Provided records =
━━━━━━

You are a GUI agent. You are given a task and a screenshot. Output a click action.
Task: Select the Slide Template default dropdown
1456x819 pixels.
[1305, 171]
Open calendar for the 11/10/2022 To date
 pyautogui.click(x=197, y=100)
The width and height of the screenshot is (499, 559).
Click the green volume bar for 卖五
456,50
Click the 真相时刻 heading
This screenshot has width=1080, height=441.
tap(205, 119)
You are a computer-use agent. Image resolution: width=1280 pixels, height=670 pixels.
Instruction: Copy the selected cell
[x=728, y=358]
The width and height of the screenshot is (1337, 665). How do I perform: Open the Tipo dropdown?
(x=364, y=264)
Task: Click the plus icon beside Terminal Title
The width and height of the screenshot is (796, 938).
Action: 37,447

━━━━━━

Task instructions = Everything above, from first entry to last, must be reproduced exactly.

Problem solution =
You are a GUI agent. You are given a task and a screenshot. Output a click action.
Task: Select the Slide Template default dropdown
1456x819 pixels.
[1305, 171]
Open calendar for the 11/10/2022 To date
 pyautogui.click(x=197, y=100)
The width and height of the screenshot is (499, 559).
Click the green volume bar for 卖五
456,50
Click the 真相时刻 heading
This screenshot has width=1080, height=441.
tap(205, 119)
You are a computer-use agent. Image resolution: width=1280 pixels, height=670 pixels.
Instruction: Copy the selected cell
[x=728, y=358]
The width and height of the screenshot is (1337, 665). How do I perform: Open the Tipo dropdown?
(x=364, y=264)
Task: Click the plus icon beside Terminal Title
The width and height of the screenshot is (796, 938).
Action: 37,447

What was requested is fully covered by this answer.